As a blogger, it can be hard to try to make yourself productive.

From managing social media to writing content, there are dozens of little things that you need to do.

Throw in the fact that the online world never takes a break and two things can happen. Either you get so overwhelmed with everything that you don’t do anything, or you work around the clock and never take a break.

Neither of these is a good thing. So I’m going to explain some tips and tricks on how to become more focused and productive as a blogger.

Now, this post is going to be quite a long one (I think to date it’s my longest post) as I’m covering all sorts of tools, tips, and the mindset of productivity. I also know that you might want to keep this information on hand.

So, I’ve created a PDF version of this exact same post that you can download and keep. Using this, you can reference these tips any time you want. If you’re interested, just click here:

The Difference Between Being Productive And Working

Firrst, you need to understand the difference between being productive and working, because there is a difference.

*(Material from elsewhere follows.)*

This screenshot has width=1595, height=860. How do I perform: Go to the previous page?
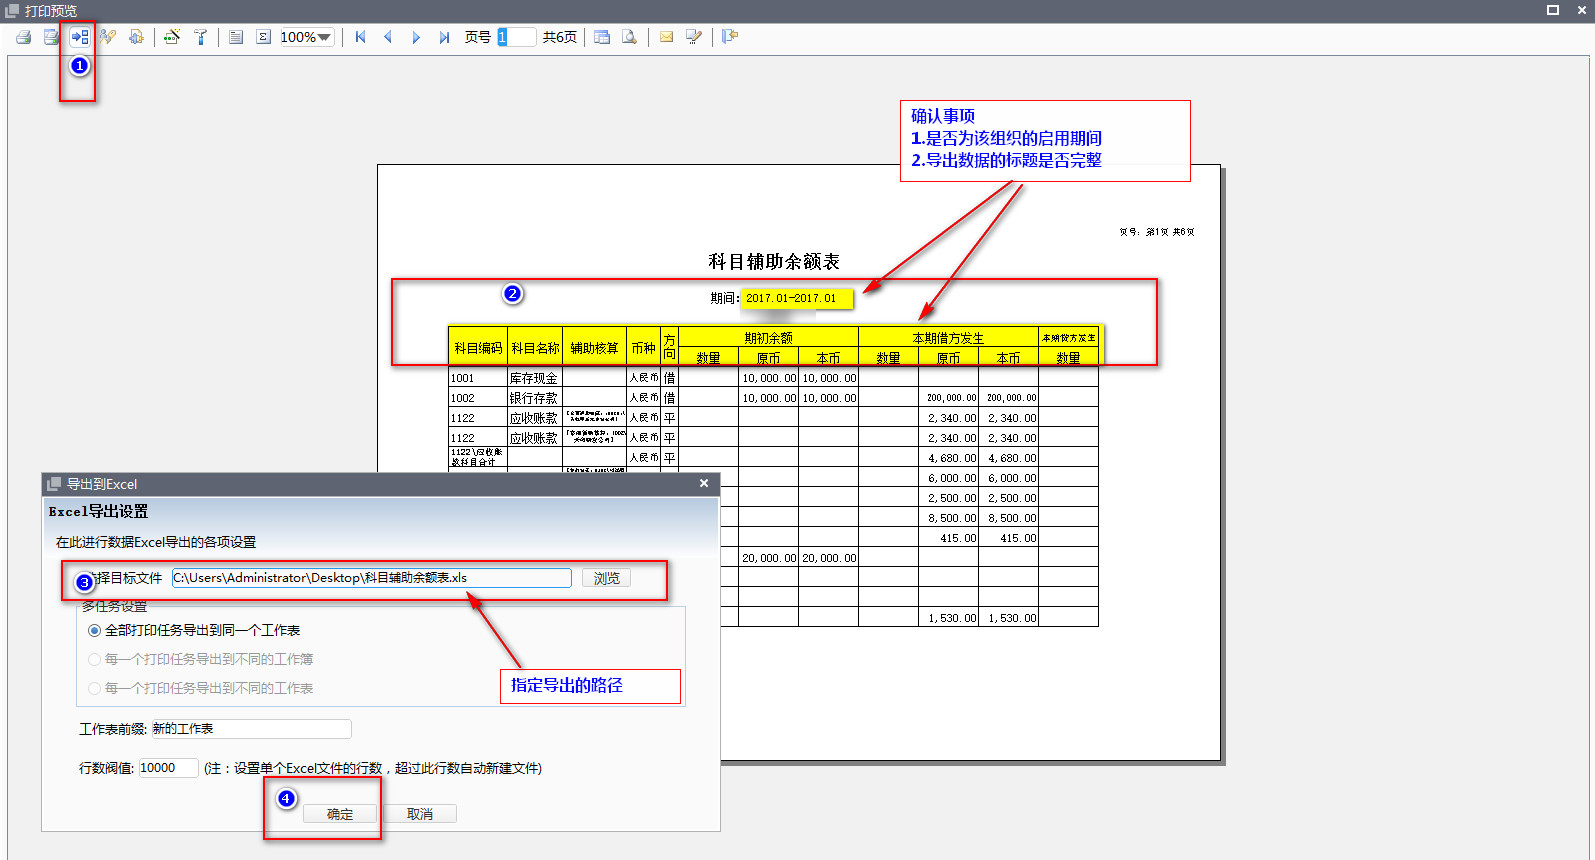coord(388,37)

Most of the time, we let ourselves be fooled into thinking that we’re doing something meaningful. But oftentimes, what we’re doing is just simply working. One reason is that we often think of productivity as a goal, whereas, according to Jess Whittlestone, it’s the exact opposite:

The reason we really care about productivity—or the reason we should care—is that it allows us to do the things we care about as well and effectively as possible. Productivity isn’t a goal, but rather a tool for better achieving our goals.

So how do you decide what is stuff you should do and what is stuff you can put aside? It starts with knowing why you’re doing something. In other words, you need to be present and focused.

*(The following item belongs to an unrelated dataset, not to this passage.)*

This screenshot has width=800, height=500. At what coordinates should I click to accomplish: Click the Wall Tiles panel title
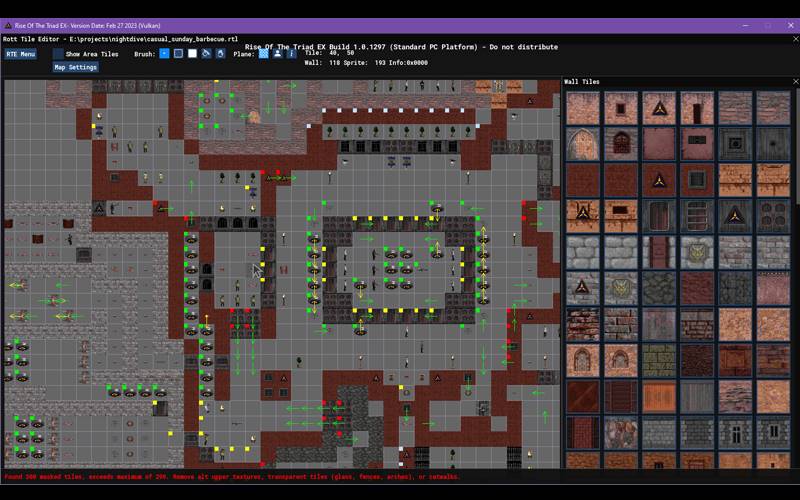pos(582,82)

To be productive in the most meaningful sense, we need to be able to step back and ask ourselves what goals we really care about, and why. We need to be able to pay attention to how we’re feeling at any given moment, acknowledge when we’re distracted or unmotivated, and look to understand why and what we can do about it.

In the next section, we’ll cover two basic principles to help you get more focused.

Basic Principles

To be productive requires more than simply wanting to be productive. You also have to have the right mindset and goals. Here are two from Thanh Pham.

Get Started With Small Stuff

When you’re having an unproductive morning, do the little things. Start with the easy things that don’t require much effort and before you know it, you have the momentum to get the big things done. Even if you don’t, at least you got rid of those pesky little tasks. It’s better than doing nothing!

Keep Yourself Going With A Timer

I know, I know…this seems so simple. But there’s a big reason why you should use it.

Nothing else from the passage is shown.